语义分割——SAM分割一切代码复现

前言

SAM——分割一切
SAM是一类处理图像分割任务的通用模型。与以往只能处理某种特定类型图片的图像分割模型不同，SAM可以处理所有类型的图像。相比于以往的图像分割模型，SAM可以识别各种输入提示，确定图像中需要分割的内容，还可以灵活集成到虚拟现实/增强现实等其他系统中，且目前对于一些它未见过或相对模糊的场景，也能实现较好的图像分割效果。

github地址：
https://github.com/facebookresearch/segment-anything

一、下载代码

git clone https://github.com/facebookresearch/segment-anything

下载模型

二、测试代码

/home/diyun/work/python_project/segment-anything-main/predict.py


import numpy as np
import torch
import matplotlib.pyplot as plt
import cv2

import sys
sys.path.append("..")
from segment_anything import sam_model_registry, SamAutomaticMaskGenerator, SamPredictor


def show_anns(anns):
    if len(anns) == 0:
        return
    sorted_anns = sorted(anns, key=(lambda x: x['area']), reverse=True)
    ax = plt.gca()
    ax.set_autoscale_on(False)

    img = np.ones((sorted_anns[0]['segmentation'].shape[0], sorted_anns[0]['segmentation'].shape[1], 4))
    img[:,:,3] = 0
    for ann in sorted_anns:
        m = ann['segmentation']
        color_mask = np.concatenate([np.random.random(3), [0.35]])
        img[m] = color_mask
    ax.imshow(img)

sam_checkpoint = "./checkpoints/sam_vit_b_01ec64.pth"
model_type = "vit_b"

device = "cuda"

sam = sam_model_registry[model_type](checkpoint=sam_checkpoint)
sam.to(device=device)

mask_generator = SamAutomaticMaskGenerator(sam)

img_path = './input/1fd65f577cd8a38830e86cd855c3be1.jpg'
image = cv2.imread(img_path)
image = cv2.cvtColor(image, cv2.COLOR_BGR2RGB)

masks = mask_generator.generate(image)

'''
Mask generation returns a list over masks, where each mask is a dictionary containing various data about the mask.
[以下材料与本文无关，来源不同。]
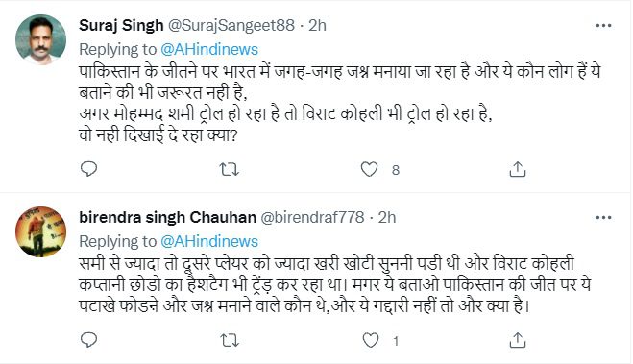Screen dimensions: 633x364
Task: Share Suraj Singh's tweet
Action: click(x=517, y=169)
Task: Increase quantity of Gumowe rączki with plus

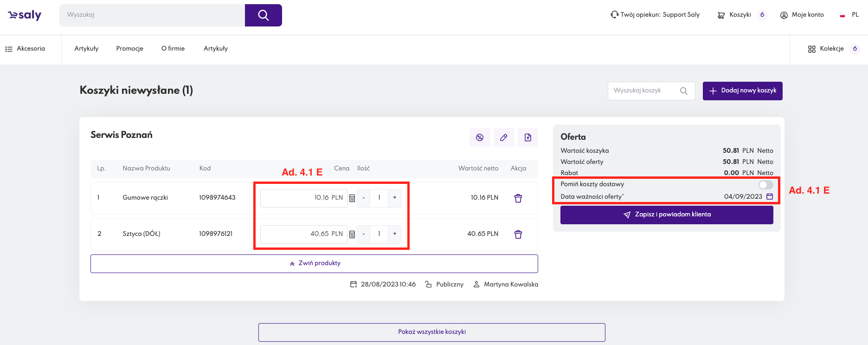Action: tap(395, 198)
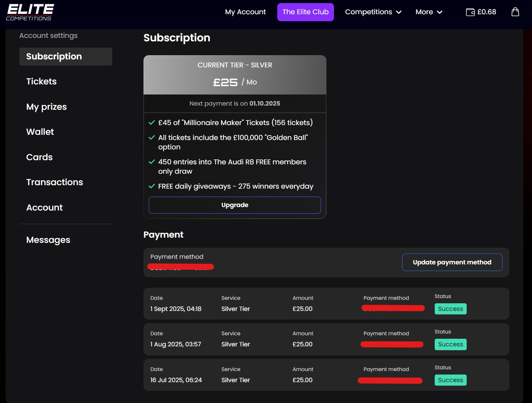Screen dimensions: 532x403
Task: Expand the Competitions dropdown menu
Action: 373,12
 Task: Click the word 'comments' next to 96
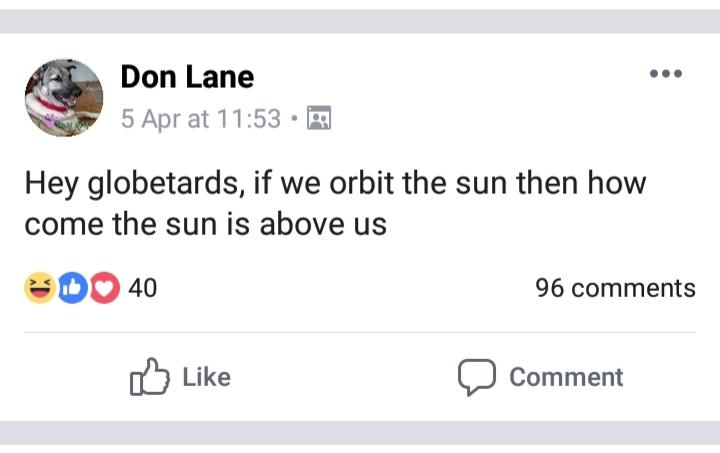click(634, 288)
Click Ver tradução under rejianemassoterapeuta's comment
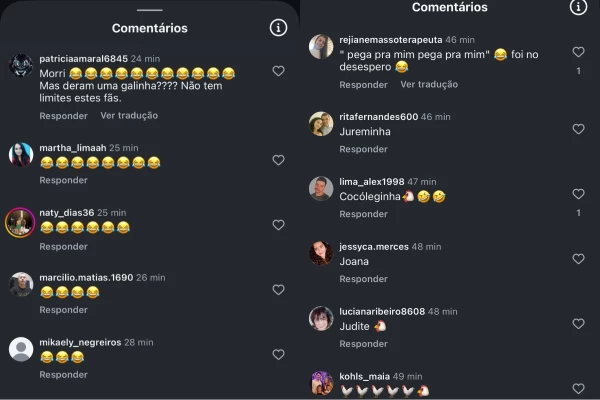Image resolution: width=600 pixels, height=400 pixels. click(429, 85)
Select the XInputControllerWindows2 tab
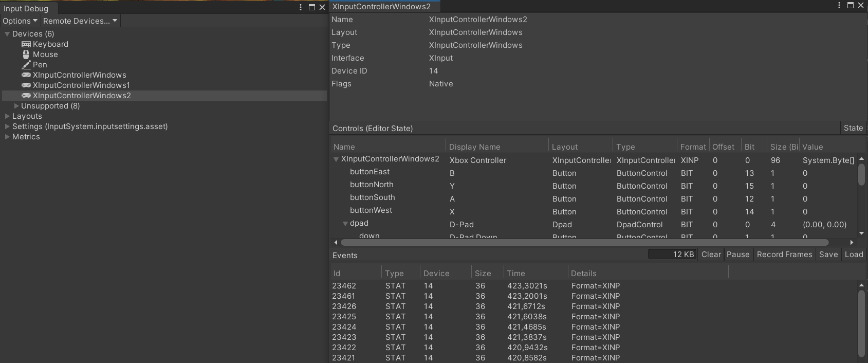Screen dimensions: 868x363 [x=381, y=7]
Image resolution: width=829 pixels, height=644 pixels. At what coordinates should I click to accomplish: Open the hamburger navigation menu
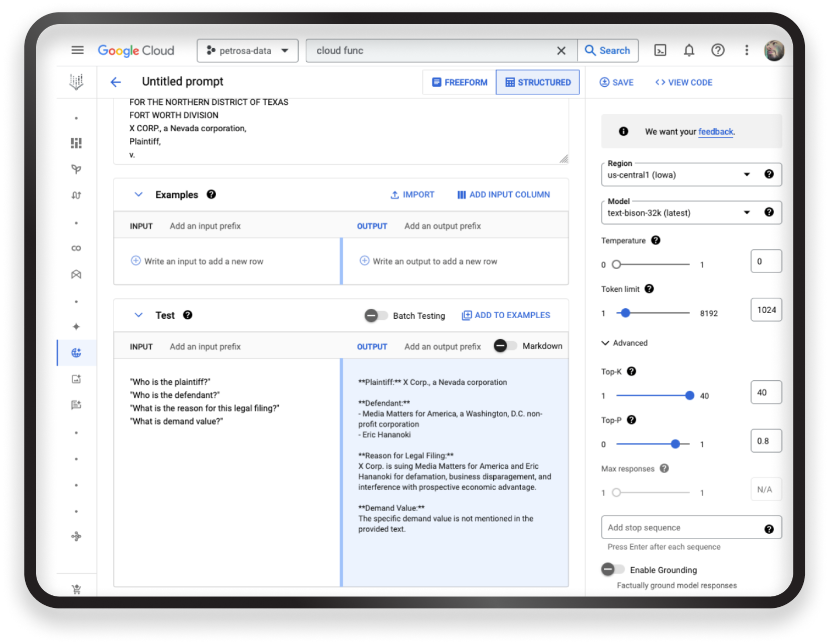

These keys are:
* `segmentation` : the mask
* `area` : the area of the mask in pixels
* `bbox` : the boundary box of the mask in XYWH format
* `predicted_iou` : the model's own prediction for the quality of the mask
* `point_coords` : the sampled input point that generated this mask
* `stability_score` : an additional measure of mask quality
* `crop_box` : the crop of the image used to generate this mask in XYWH format
'''

print(len(masks))
print(masks[0].keys())

plt.figure(figsize=(20,20))
plt.imshow(image)
show_anns(masks)
plt.axis('off')
plt.show()

效果图

在这里插入图片描述

可能出现的错误

CUDA out of memory.

  File "/home/diyun/anaconda3/envs/pytorch_gpu/lib/python3.8/site-packages/torch/nn/functional.py", line 3950, in interpolate
    return torch._C._nn.upsample_bilinear2d(input, output_size, align_corners, scale_factors)
torch.cuda.OutOfMemoryError: CUDA out of memory. Tried to allocate 5.93 GiB (GPU 0; 7.75 GiB total capacity; 1.17 GiB already allocated; 4.84 GiB free; 1.89 GiB reserved i

将 segment_anything/automatic_mask_generator.py 文件中

points_per_batch 的值改小一些

points_per_batch: int = 64,

改成

points_per_batch: int = 4,

玩法3——举行框+点来确定分割的物体



import numpy as np
import torch
import matplotlib.pyplot as plt
import cv2

import sys
sys.path.append("..")
from segment_anything import sam_model_registry, SamPredictor

def show_mask(mask, ax, random_color=False):
    if random_color:
        color = np.concatenate([np.random.random(3), np.array([0.6])], axis=0)
    else:
        color = np.array([30/255, 144/255, 255/255, 0.6])
    h, w = mask.shape[-2:]
    mask_image = mask.reshape(h, w, 1) * color.reshape(1, 1, -1)
    ax.imshow(mask_image)
    
def show_points(coords, labels, ax, marker_size=375):
    pos_points = coords[labels==1]
    neg_points = coords[labels==0]
    ax.scatter(pos_points[:, 0], pos_points[:, 1], color='green', marker='*', s=marker_size, edgecolor='white', linewidth=1.25)
    ax.scatter(neg_points[:, 0], neg_points[:, 1], color='red', marker='*', s=marker_size, edgecolor='white', linewidth=1.25)   
    
def show_box(box, ax):
    x0, y0 = box[0], box[1]
    w, h = box[2] - box[0], box[3] - box[1]
    ax.add_patch(plt.Rectangle((x0, y0), w, h, edgecolor='green', facecolor=(0,0,0,0), lw=2))   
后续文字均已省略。